Provided entries:

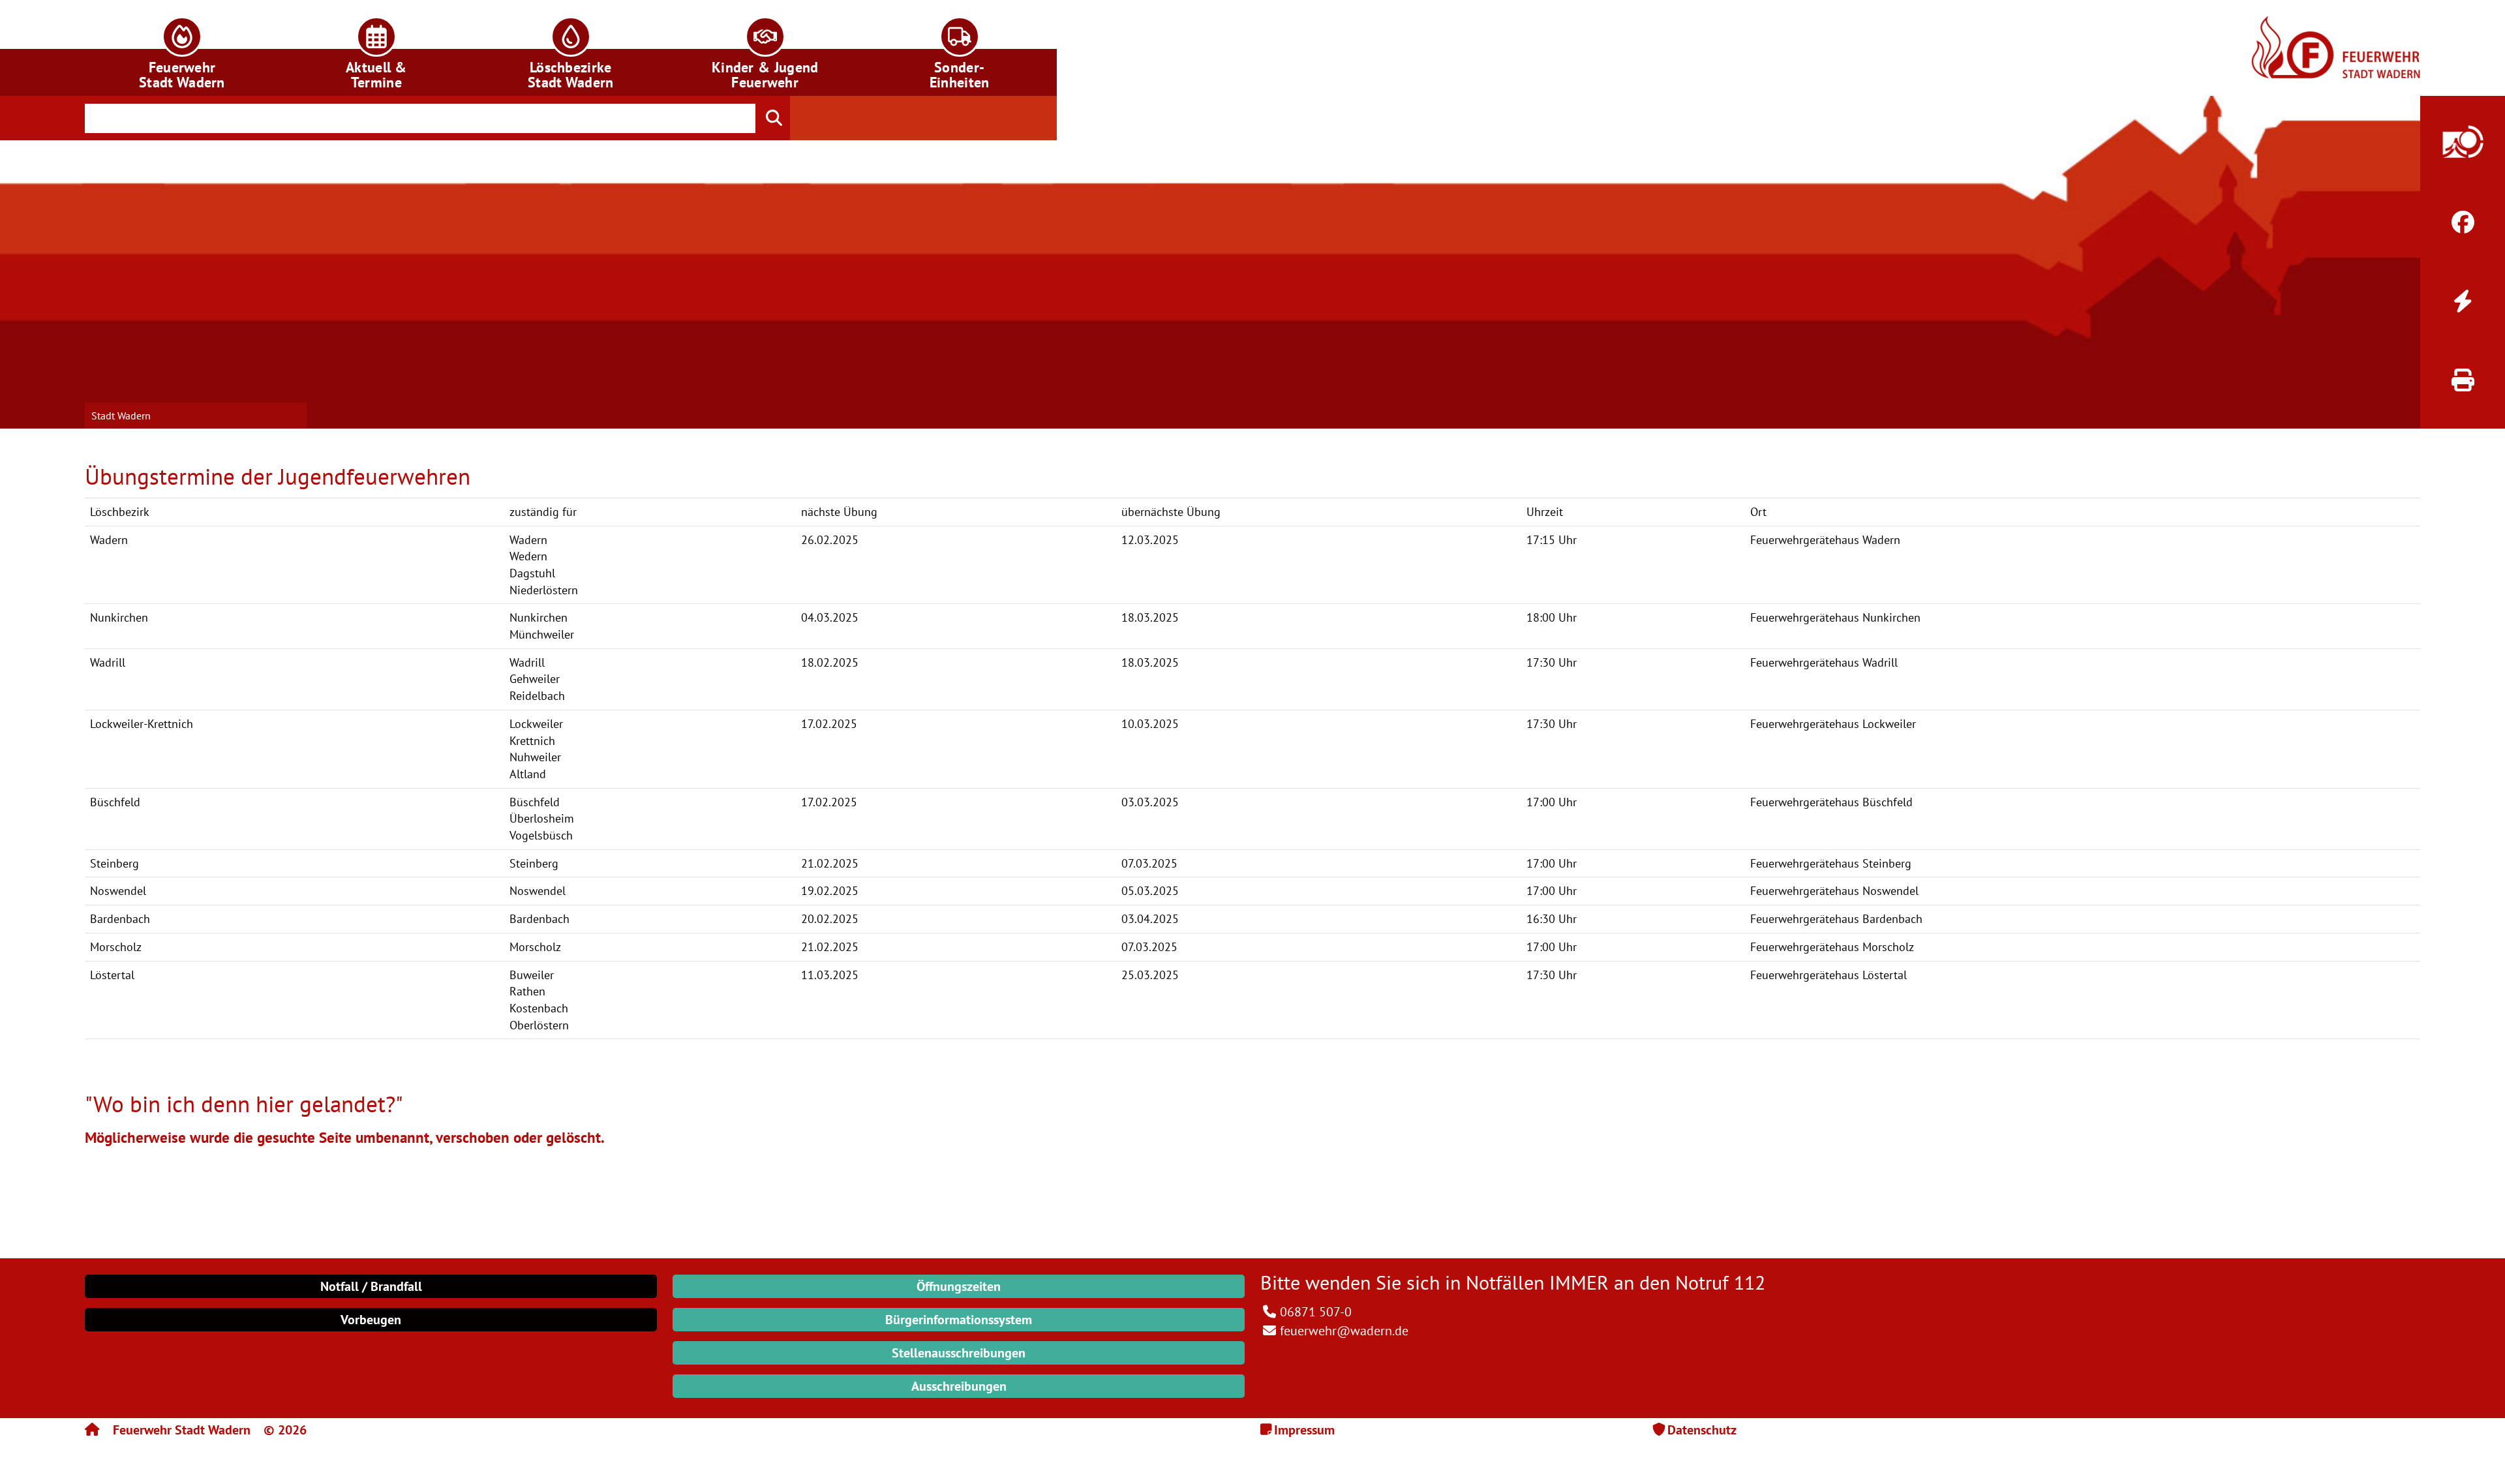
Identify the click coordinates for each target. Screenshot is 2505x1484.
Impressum (1304, 1429)
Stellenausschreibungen (958, 1352)
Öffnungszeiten (959, 1286)
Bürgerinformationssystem (958, 1319)
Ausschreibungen (959, 1386)
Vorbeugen (371, 1319)
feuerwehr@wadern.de (1344, 1330)
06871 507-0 (1316, 1311)
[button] (182, 48)
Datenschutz (1702, 1429)
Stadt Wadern (121, 415)
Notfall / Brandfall (371, 1286)
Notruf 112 (1720, 1282)
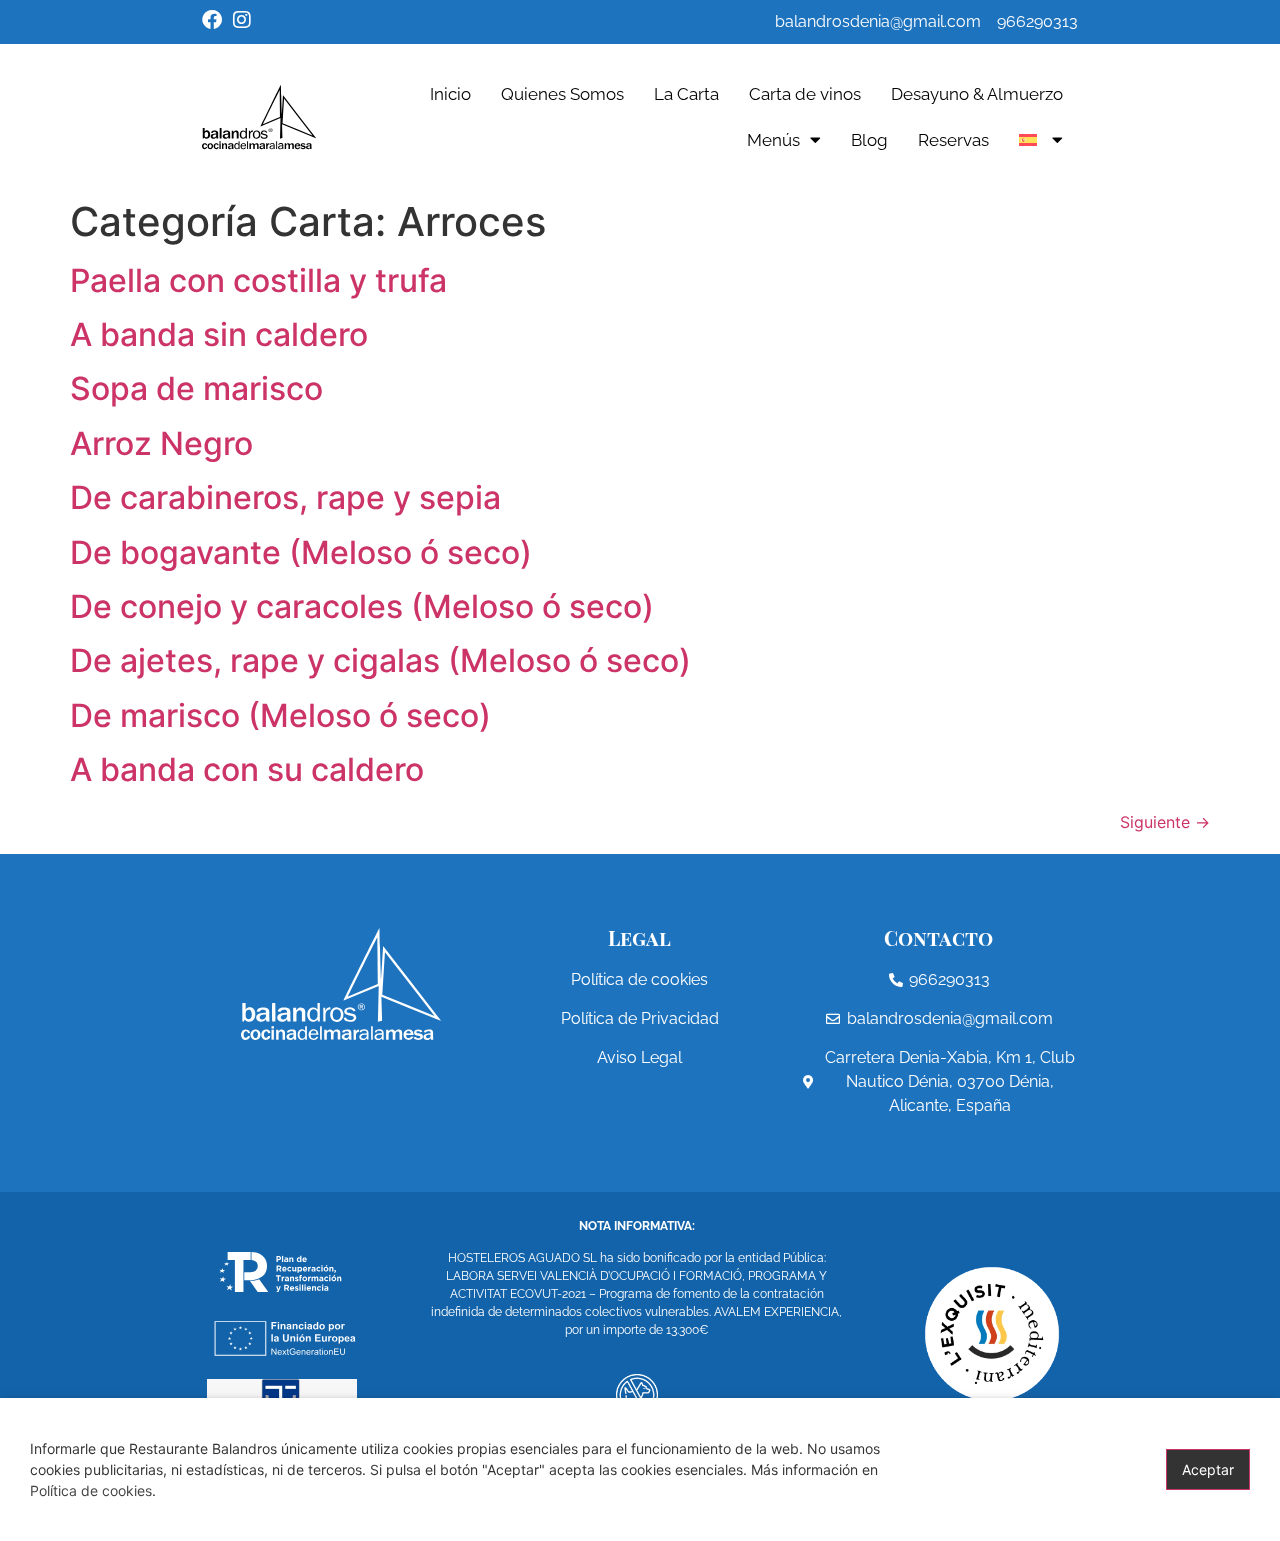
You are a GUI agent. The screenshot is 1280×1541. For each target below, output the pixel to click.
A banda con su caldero (247, 769)
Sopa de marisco (196, 388)
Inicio (450, 94)
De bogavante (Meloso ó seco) (301, 552)
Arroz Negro (161, 443)
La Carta (686, 94)
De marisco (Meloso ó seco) (280, 715)
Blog (869, 140)
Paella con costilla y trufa (258, 280)
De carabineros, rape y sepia (285, 497)
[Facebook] (212, 20)
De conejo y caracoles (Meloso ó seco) (362, 606)
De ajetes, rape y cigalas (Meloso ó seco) (380, 660)
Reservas (953, 140)
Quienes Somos (562, 94)
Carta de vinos (805, 94)
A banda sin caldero (219, 334)
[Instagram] (242, 20)
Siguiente (1165, 822)
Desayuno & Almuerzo (977, 94)
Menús (773, 140)
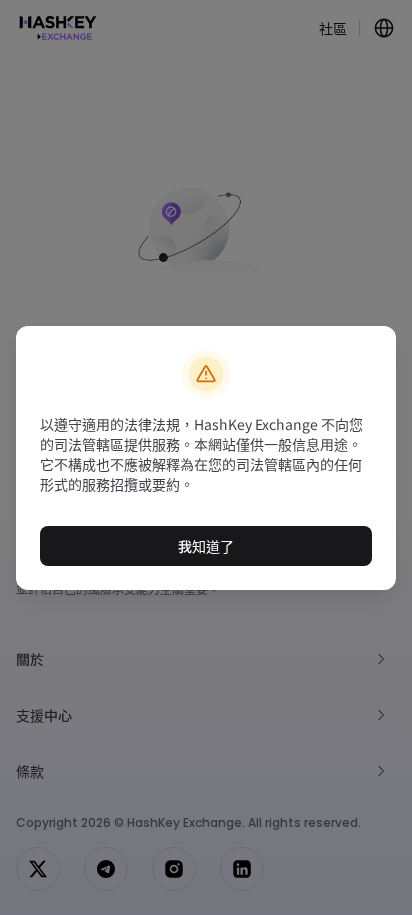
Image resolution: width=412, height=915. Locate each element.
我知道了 (206, 546)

The problem:
Each line from the material above that mentions the word "banda" needs to be copied.

Expected output:
A banda con su caldero (247, 769)
A banda sin caldero (219, 334)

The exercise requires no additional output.